Diğer taraftan, diğer önerileri de dikkate alarak? Bugün yine bir önerileri var yanılmıyorsam. Yine burada, biz bu yasada, yasanın en temel özelliği, vatandaşa diyoruz ki: "Riskli binanı kendin tahlil ettir, kendin bak. Eğer binan riskliyse, lütfen binanı yık. Eğer yıkarsan, mal sahibiysen ve binanı yapmak için paran yoksa sana para yardımı yapacağız, kredi vereceğiz. Kiracı ise kira yardımı yapacağız. İş yeri ise iş yeri yardımı yapacağız. Sertifika istiyorsan konut sertifikası vereceğiz. İmar hakkı istiyorsan imar hakkı vereceğiz veya imar hakkı transferi yapacağız."

Yine değerli milletvekilleri burada ifade ettiler, saygı duyuyorum "Belediyelerin yetkileri alınıyor?" Efendim, her ifademizde diyoruz ki "idare" diyoruz. İdare kimdir? Belediyeler. Büyük şehirlerde büyükşehir belediyeleri, yetki verildiği takdirde büyük şehirlerde ilçe belediyeleri ve özel idareler, yani valilikler.
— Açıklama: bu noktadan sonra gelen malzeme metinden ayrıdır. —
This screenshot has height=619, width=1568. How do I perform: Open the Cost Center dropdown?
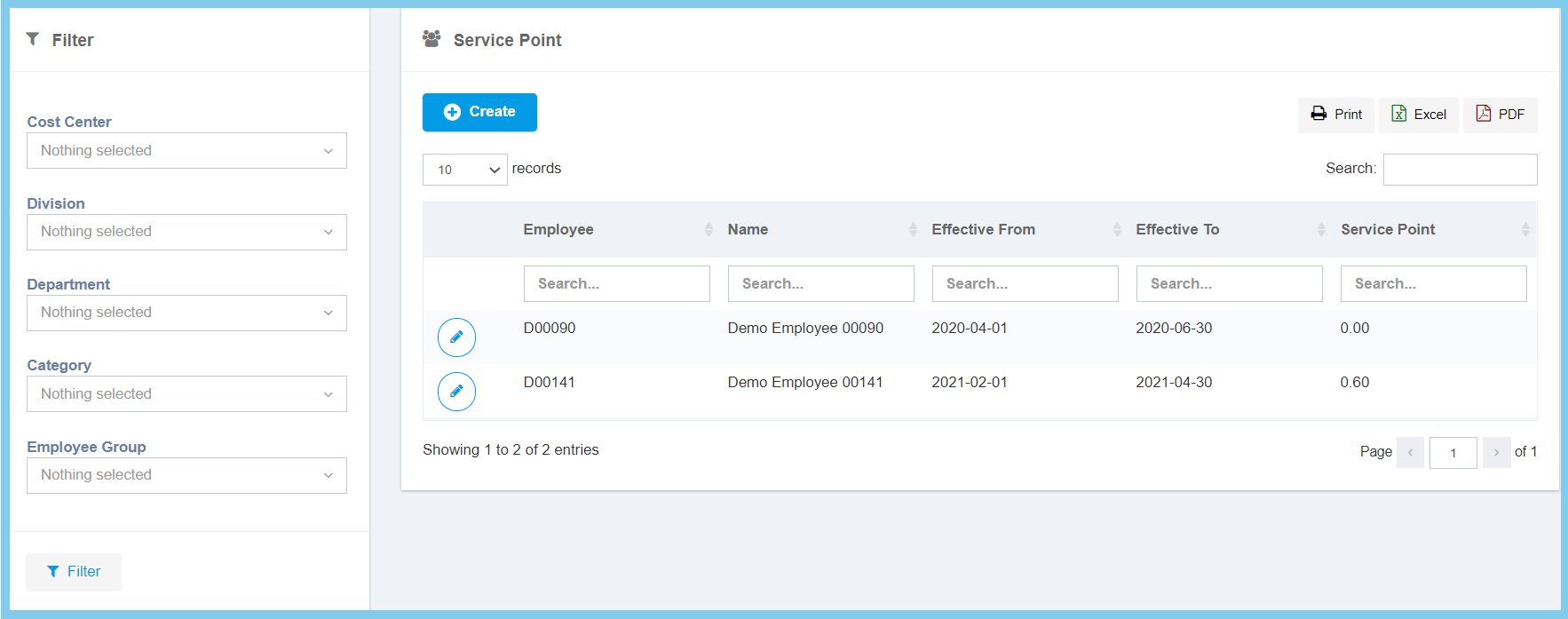coord(186,151)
Öncelikle diyoruz ki belediyelere: "Siz vatandaşla anlaşın, bu işi yapın." Vatandaşa diyoruz ki: "Siz riskli binalarınızı tespit ettirin." Önce bir süre veriyoruz üç ay, beş ay, altı ay; bunu tespit edeceğiz. Sonra, bir defa daha süre veriyoruz; diyoruz ki: "Size süre verdik, riskli binanızı tespit ettirmediniz ve yıkmaya başlamadınız. Artık sen yıkmazsan, biz senin riskli binanı, senin canını tehlikeye atan binanı yıkmak durumundayız." Ve ondan sonra belediyeye diyeceğiz ki: "Vatandaş binasını yıkmadı. Git, bunu tespit et. Bu binayı, vatandaşla anlaşabiliyorsan anlaş, anlaşamıyorsan riskli binayı yıkmak zorundasın." Daha sonra valiliklere verdik yetkiyi, mülki amirlere. Belediyenin yardımıyla mülki amirler riskli binayı insandan tahliye edecek ve yıkacak ama valilik ve belediye yıkmazsa, biz Bakanlık olarak bunları yıkmak durumundayız. Türkiye'nin geldiği nokta budur.
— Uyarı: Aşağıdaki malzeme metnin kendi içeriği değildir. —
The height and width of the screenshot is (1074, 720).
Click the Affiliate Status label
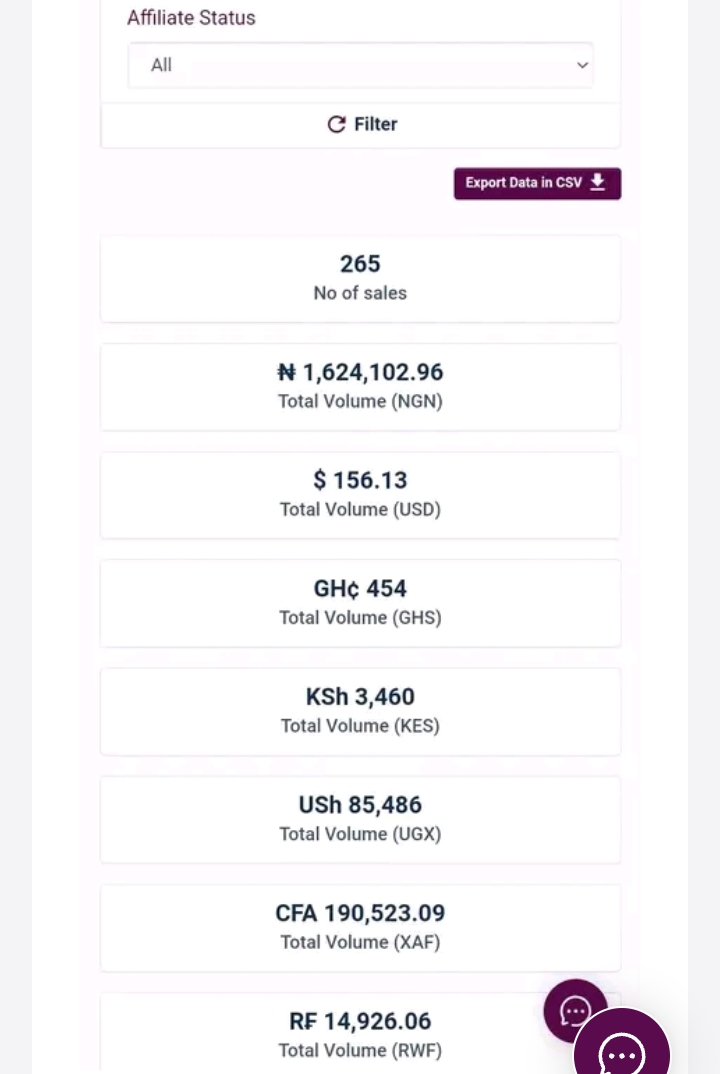click(x=191, y=17)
Burada, uygulamada da yine aynı şeyi söylüyoruz: Yıkılan binada katlı mülkiyetler yani kat mülkiyeti veya kat irtifakı sona erecek ve paylı mülkiyete dönüşecek. Burada, paylı mülkiyete dönüşürken mülkiyetin ana binadaki haklılığını ve oradaki rüçhan haklarını tapu kaydındaki deftere işleyeceğiz. Bundan sonra da "Nitelikli çoğunluk olan üçte 2 çoğunlukla karar verin." diyoruz. "Bu kararı verirken diğer, size uymayanların hakkını da size satacağız, ekspertiz tarafından tespit edilen fiyattan az olmamak suretiyle ve açık artırmayla." diyoruz. "Alamazsanız veya almazsanız, biz hazine olarak bu 1/3 payı alacağız, bunu da sizin emrinize vereceğiz. Siz 2/3 olarak ne karar verdiyseniz, satmak şeklinde, yapmak şeklinde veya bekletmek şeklinde, biz de size uyacağız." diyoruz vatandaşlara ve bizim -tamamen vatandaş eksenli, vatandaş odaklı- "İlla biz, afet riski altındaki binaları yapalım." diye bir derdimiz yok, "Afet riski taşıyan binaları yıkmak." diye bir riskimiz var. Bunu da sizlerle paylaşmak istedim.

Tekrar hepinize saygılar sunarım. (AK PARTİ sıralarından alkışlar)

BAŞKAN - Teşekkür ediyoruz Sayın Bayraktar.